begin
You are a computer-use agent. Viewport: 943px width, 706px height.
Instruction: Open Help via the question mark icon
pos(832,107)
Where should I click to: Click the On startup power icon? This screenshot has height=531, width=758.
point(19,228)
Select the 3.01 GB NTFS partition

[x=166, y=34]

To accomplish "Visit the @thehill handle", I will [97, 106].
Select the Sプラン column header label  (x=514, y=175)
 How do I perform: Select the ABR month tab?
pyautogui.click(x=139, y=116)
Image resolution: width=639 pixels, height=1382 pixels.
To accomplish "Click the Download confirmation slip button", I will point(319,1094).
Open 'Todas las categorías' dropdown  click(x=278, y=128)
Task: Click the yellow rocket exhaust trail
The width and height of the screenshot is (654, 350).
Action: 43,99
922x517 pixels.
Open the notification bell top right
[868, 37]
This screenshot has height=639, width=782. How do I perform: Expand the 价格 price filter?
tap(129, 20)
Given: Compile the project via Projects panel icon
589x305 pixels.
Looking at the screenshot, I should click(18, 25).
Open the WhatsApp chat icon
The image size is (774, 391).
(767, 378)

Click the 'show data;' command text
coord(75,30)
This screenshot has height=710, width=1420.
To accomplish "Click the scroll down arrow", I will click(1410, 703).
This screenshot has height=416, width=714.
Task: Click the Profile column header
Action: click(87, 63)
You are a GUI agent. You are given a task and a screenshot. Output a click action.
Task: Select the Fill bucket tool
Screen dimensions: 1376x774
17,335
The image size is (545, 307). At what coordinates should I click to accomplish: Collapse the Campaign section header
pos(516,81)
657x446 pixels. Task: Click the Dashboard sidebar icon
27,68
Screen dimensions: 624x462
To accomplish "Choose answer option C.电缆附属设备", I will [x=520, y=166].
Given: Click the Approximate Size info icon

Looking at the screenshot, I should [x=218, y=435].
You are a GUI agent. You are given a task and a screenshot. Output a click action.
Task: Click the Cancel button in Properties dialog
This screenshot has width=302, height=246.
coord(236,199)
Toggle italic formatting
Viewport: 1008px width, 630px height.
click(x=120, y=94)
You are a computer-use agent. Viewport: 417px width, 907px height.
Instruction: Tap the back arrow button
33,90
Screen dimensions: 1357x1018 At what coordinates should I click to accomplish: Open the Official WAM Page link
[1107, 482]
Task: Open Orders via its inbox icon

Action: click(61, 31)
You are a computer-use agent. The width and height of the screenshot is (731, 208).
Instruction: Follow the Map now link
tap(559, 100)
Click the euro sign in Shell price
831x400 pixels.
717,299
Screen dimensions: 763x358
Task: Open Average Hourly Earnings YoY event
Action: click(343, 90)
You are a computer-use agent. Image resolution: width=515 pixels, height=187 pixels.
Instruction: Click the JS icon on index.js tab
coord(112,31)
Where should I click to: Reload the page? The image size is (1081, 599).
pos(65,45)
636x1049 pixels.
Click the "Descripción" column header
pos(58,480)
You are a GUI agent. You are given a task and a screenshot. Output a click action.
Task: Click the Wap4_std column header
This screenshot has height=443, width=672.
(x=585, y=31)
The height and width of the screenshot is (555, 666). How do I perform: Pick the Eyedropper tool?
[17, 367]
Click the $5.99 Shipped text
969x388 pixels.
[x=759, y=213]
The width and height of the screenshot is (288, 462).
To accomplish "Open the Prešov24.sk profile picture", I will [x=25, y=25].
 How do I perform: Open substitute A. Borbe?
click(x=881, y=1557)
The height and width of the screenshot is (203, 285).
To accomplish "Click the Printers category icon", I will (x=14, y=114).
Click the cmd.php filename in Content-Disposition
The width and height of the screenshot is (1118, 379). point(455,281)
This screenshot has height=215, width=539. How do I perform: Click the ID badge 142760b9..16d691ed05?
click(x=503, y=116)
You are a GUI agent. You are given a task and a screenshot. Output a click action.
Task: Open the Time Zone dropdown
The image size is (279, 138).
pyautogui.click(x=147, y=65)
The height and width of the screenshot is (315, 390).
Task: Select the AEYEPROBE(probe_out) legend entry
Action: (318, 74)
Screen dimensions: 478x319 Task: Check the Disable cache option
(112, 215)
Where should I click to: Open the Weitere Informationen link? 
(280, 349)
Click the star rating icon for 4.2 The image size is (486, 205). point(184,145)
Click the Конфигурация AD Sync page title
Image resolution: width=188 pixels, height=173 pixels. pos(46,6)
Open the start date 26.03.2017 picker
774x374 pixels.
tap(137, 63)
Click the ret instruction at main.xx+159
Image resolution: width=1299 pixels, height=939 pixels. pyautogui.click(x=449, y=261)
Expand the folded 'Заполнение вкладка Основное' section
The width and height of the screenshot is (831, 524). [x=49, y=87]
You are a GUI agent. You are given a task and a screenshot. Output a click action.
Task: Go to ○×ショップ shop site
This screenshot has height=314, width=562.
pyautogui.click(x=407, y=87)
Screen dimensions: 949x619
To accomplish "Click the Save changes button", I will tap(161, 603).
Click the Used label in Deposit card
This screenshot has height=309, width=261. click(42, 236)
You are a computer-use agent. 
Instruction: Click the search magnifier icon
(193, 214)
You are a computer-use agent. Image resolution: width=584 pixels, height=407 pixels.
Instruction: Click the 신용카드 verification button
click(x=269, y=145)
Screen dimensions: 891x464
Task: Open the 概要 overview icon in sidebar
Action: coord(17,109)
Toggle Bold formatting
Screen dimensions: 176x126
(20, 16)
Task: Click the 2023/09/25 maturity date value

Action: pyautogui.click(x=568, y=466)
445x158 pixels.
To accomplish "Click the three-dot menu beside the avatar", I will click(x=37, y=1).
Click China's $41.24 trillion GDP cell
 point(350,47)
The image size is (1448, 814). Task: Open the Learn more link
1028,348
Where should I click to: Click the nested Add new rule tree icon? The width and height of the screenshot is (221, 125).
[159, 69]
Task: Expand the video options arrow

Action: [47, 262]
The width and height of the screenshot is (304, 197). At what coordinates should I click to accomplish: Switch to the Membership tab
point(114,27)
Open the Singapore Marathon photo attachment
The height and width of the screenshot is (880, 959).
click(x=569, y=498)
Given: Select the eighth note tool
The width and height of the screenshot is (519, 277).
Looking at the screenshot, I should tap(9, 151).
end
(The exercise): Give the data from the line containing "Given: Select the eighth note tool" through the end, inclusive, as a two-column CSV with the header input,output. Use one row per answer, with input holding the text that precedes that answer. Quote each field and turn line breaks into spaces.

(Answer in full):
input,output
"Given: Select the eighth note tool The width and height of the screenshot is (519, 277).","Looking at the screenshot, I should tap(9, 151)."